I’ve been building products for nearly three decades and one of the things I wish someone had told me early on is this: you don’t need to be a designer, but you need to understand design well enough to have an opinion.
A “this flow is going to confuse people and here’s why” opinion. That’s a fundamentally different skill, and it’s one that separates good PMs from great ones.
Design Literacy Is a Product Superpower
Most PMs I’ve worked with fall into one of two camps. Either they defer entirely to the designer (“you’re the expert, I trust you”) or they micromanage pixels without understanding why.
Neither works great.
The best PMs I know can open a Figma file, look at a proposed flow, and say: “This solves the problem, but I think we’re going to lose people at step 3 because there’s too much cognitive load.” That’s product judgment informed by design principles.
Here are the fundamentals that have made the biggest difference in how I work.
Visual Hierarchy Drives Behavior
Every screen has a job. The user lands on it and their eyes need to go somewhere. If everything is bold, nothing is bold. If there are six calls to action, there are zero calls to action.
This sounds obvious, but I can’t tell you how many product reviews I’ve sat in where the page is trying to do five things at once. The conversion data always tells the same story: users don’t know what to do, so they do nothing.
The principle is simple: every page should have ONE primary action. Everything else is secondary.
When I look at a design now, the first question I ask is “what’s the one thing we want the user to do here?” If the designer can’t answer that in one sentence, we have a problem.
Consistency Reduces Cognitive Load
This one took me a while to internalize. Consistency is about reducing the mental effort required to use your product. (If you haven’t read it, Schneiderman’s Eight Golden Rules is a great foundation for this.)
When a button is blue in one place and green in another, when the save action is top-right on one page and bottom-left on another, when confirmation messages look different everywhere, each inconsistency is a tiny tax on the user’s brain. Individually they’re nothing. Collectively they’re the reason people say “this product feels clunky” without being able to explain why.
As a PM, I’ve learned to flag consistency issues early. They compound. And they’re 10x easier to fix in design than in code.
Feedback Loops Build Trust
Users need to know their action worked. Every single time. No exceptions.
Click a button? Something should visually change. Submit a form? Show a confirmation. Trigger a process that takes time? Show a loading state.

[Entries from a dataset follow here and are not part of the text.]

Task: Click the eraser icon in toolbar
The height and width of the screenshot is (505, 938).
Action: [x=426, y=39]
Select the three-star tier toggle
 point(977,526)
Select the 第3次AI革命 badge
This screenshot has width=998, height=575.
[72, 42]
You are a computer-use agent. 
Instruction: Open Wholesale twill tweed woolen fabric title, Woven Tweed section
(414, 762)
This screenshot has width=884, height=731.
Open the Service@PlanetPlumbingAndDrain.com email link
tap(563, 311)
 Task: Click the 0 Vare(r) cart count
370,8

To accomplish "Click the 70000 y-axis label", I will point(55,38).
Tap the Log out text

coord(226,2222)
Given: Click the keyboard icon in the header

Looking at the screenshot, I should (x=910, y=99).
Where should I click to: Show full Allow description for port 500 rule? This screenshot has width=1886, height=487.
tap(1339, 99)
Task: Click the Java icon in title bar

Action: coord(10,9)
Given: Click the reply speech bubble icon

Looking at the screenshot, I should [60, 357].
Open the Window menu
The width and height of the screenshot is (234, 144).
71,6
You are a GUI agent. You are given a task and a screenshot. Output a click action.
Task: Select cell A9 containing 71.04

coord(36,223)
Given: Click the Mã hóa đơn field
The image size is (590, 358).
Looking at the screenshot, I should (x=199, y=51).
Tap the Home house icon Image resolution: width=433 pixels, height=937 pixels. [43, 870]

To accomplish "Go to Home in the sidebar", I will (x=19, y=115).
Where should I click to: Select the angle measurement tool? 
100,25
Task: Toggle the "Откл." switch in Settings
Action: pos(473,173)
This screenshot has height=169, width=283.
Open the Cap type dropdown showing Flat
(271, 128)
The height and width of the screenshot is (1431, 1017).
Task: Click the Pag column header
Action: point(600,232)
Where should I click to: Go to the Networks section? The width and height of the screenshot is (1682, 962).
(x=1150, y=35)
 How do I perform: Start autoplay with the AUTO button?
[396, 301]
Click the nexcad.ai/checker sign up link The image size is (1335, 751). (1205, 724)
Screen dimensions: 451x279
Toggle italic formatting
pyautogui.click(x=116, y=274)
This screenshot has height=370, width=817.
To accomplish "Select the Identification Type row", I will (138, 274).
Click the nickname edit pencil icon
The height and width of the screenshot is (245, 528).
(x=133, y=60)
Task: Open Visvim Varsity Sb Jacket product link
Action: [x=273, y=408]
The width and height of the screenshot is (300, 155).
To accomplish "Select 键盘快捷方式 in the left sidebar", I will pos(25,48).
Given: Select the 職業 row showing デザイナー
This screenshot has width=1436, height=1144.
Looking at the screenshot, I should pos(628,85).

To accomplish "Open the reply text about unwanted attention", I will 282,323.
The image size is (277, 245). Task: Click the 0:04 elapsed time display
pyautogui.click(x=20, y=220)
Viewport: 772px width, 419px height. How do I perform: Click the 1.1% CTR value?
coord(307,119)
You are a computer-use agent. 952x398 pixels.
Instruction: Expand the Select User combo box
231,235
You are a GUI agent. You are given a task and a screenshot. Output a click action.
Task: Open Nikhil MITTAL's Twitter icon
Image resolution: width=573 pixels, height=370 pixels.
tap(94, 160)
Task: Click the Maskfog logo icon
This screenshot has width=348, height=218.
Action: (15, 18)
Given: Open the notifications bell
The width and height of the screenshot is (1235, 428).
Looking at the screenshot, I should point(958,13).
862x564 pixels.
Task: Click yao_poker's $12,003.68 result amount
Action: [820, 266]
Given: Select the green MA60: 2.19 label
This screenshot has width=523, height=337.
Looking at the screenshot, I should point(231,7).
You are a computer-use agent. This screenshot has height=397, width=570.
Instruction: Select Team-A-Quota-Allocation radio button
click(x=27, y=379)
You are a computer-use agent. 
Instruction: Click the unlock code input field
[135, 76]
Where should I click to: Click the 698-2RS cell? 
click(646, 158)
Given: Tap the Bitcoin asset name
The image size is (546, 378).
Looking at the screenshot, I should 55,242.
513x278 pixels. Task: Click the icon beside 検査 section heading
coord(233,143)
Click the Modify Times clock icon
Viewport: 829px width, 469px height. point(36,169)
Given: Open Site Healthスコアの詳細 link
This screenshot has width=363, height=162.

I still see products that leave users wondering “did that work?” And every time that happens, trust erodes a little. I’ve started treating feedback loops as a product requirement, not a design nice-to-have.
Whitespace Is Not Wasted Space
My instinct as a PM was always “we have this space, let’s use it.” More features visible, more value communicated, more reasons to convert.
That instinct was backwards. Whitespace is what makes the important things important. It’s what gives the user’s eye a place to rest.
Some of the most effective design changes I’ve seen were about removing things. Taking away a sidebar. Eliminating a secondary nav. Letting the content breathe. The metrics almost always improved.
Accessibility Is Just Good Design
I’ll be honest, I used to think of accessibility as a checkbox. Something we needed to do for compliance. I was wrong and it wasn’t until I reached mid-forties that I started to recognize why they are necessary.
High contrast text is easier for everyone to read. Clear labels help everyone navigate.
Keyboard support benefits power users as much as it benefits users with motor disabilities. When we improved accessibility on our platform, our overall usability scores went up across the board. For everyone.
The PM’s Role in Design
My job is to define the problem clearly enough that the designer can solve it well. I challenge designs that optimize for aesthetics over usability. I push back when a beautiful mockup doesn’t account for edge cases, error states, or the reality of what happens when a user has 500 items instead of 5.
I don’t draw wireframes or pick colors or argue about border radius.
The best design partnerships I’ve had were two people with different expertise looking at the same problem and making it better together. That only works when the PM speaks enough design language to have the conversation.
I wish I’d started learning design fundamentals earlier. You don’t need a course. You don’t need to learn Figma (though it helps).
Just start asking “why” when you see a design decision, and pay attention to the answer. That habit alone will make you measurably better at your job.